Riguardo al Mistero cosmico di Michele, Rudolf Steiner si espresse in modo esauriente

soprattutto nelle conferenze sul Karma della Società Antroposofica e nelle cosiddette Lettere di Michele.

 

Là, egli mise altresì in rilievo la via micheliana al Cristo, percorribile dagli uomini soltanto a partire dal nostro tempo (dall’inizio dell’attuale epoca di Michele) e che Rudolf Steiner stesso ha percorso per primo.

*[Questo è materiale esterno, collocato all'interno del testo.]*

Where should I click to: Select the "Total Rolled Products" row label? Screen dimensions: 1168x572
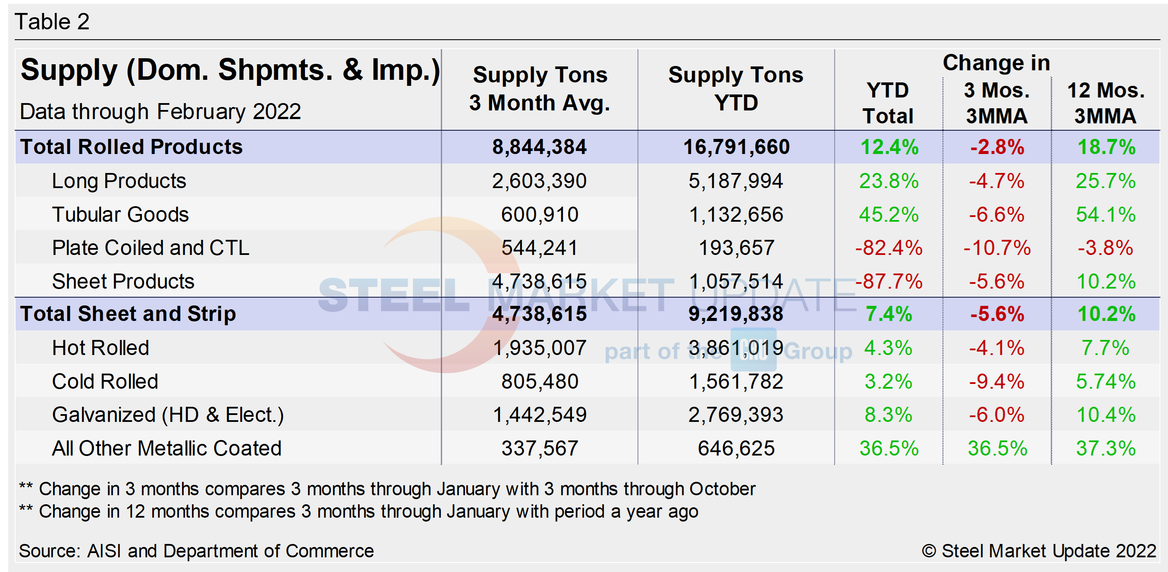[131, 147]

Prendiamo solamente una descrizione dalle Lettere di Michele:

Michele che ora conduce gli uomini su nella sfera del Cristo – non lui stesso, perché rispetta pienamente la libertà degli uomini, ma mediante la sua immagine, che nel contempo è esempio -, e cioè li conduce fuori dall’ambito di Arimane in cui oggi si trova la scienza materialistica e con essa l’intera civiltà occidentale.

 

È un’eccezionale, moderna via di Michele al Cristo, in cui diviene piena realtà interiore ciò che Rudolf Steiner riassume in una frase:

▸ «Quelle persone scorgono come, per mezzo dell’immagine i Michele nella sfera di Arimane, l’uomo debba in libertà essere sottratto ad Arimane e condotto al Cristo» (O.O.26, Articolo «Le esperienze e le vicende di Michele durante il compimento della sua missione cosmica»).

 

Da quanto detto, ora possiamo comprendere ancor meglio perché già all’Istituto Tecnico Superiore di Vienna, nel periodo in cui nel secolo XIX il materialismo aveva raggiunto il suo punto massimo nell’evoluzione dell’umanità occidentale, Rudolf Steiner studiò cosi intensamente tutte le scienze. Infatti, soltanto così più tardi gli fu possibile trovare la via al regno di Arimane per raggiungere da là, mediante la propria unione con Michele, l’ascesa alla sfera del Cristo.

Questa eccezionale via al Cristo può essere anche caratterizzata in modo un po’ diverso. L’uomo viene anzitutto condotto nel regno degli esseri arimanici per vincere là con le proprie forze il drago arimanico, avendo davanti a sé come esempio l’immagine o l’immaginazione di Michele. Con ciò l’uomo si è posto al servizio di Michele sulla Terra e diviene il suo collaboratore nell’ulteriore conduzione dell’umanità nel senso del Cristo.

Rudolf Steiner descrive tale aspetto della via micheliana nelle seguenti parole:

▸ «Ecco una significativa immaginazione: Michele che vince il drago. D’ora in avanti la missione di Michele è di far fluire nel mondo sensibile sostanza spirituale. Noi siamo al suo servizio. Noi dobbiamo vincere il drago, il drago che cerca di affermarsi nelle idee che nell’epoca ormai trascorsa, produssero il materialismo, le idee del tempo passato che aspirano a diventare predominanti nel futuro. Superare ciò, significa essere al servizio di Michele. Questa è la vittoria di Michele sul drago». (O.O. 152, 20.5.1913).23

 

Così, sin dalla sua gioventù Rudolf Steiner stava «al servizio di Michele». Infatti, nell’epoca di Michele, iniziata nel 1879, come nessun altro egli era disposto ad infilarsi nella pelle del drago arimanico, che gli stava di fronte nel modo di pensare materialistico del suo tempo, per trasformarlo, vincerlo dall’interno nel senso micheliano, affinché nell’umanità potesse essere fondata la via dalla scienza naturale alla Scienza dello Spirito.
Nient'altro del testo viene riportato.